Cell phone activity remains largely unprotected by the Fourth Amendment. This fact undoubtedly makes cell phone users apprehensive at the large swathes of cell phone activity such as emails, internet browsing, and social media use readily available for warrantless government intrusion. The complicated relationship between decades old doctrines and the rapid pace of technological advancements has enabled increasing cell phone privacy to elude the Supreme Court until 2018. The Supreme Court granted certiorari in United States v. Carpenter in a case that was the first of its kind: a Fourth Amendment challenge to the warrantless collection of cell site location information (“CSLI”). The country waited with bated breath hoping for a leap in cell phone privacy. What it got was a narrow opinion that is only one small piece of a large, complicated puzzle.
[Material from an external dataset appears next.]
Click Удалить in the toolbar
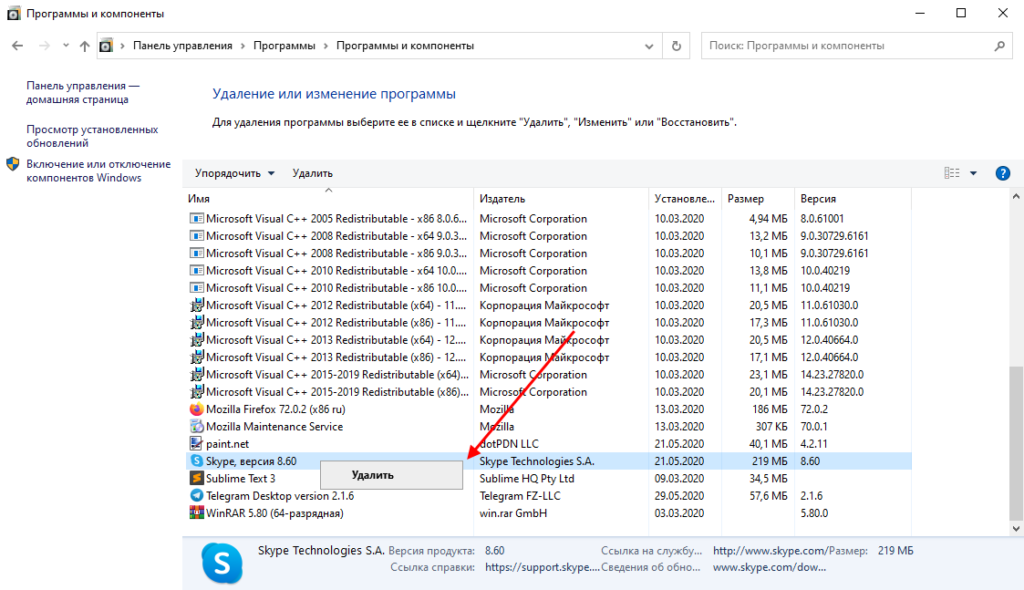point(312,173)
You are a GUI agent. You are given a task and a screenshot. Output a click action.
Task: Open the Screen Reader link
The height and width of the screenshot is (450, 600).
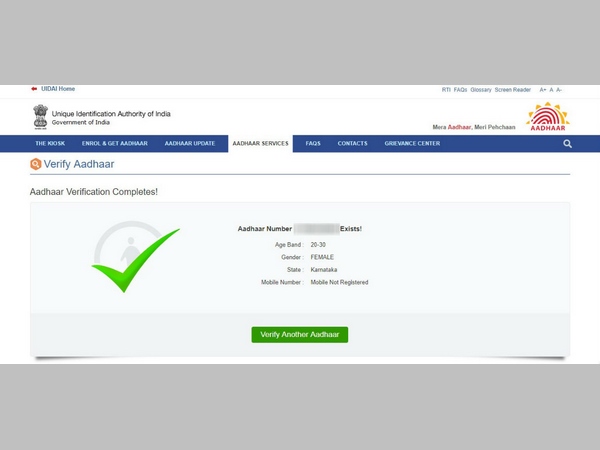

Part II of this Note will provide a background regarding Fourth Amendment jurisprudence prior to the Carpenter decision. Part III will discuss the Carpenter decision and its impact on obtaining CSLI. Next, Part IV contains an analysis of how lower courts are declining to apply the holding in Carpenter to other types of cell phone technology. Part V will discuss the shortcomings of the Carpenter decision, and Part VI suggests about how the opinion as it stands can be used to create better cell phone privacy.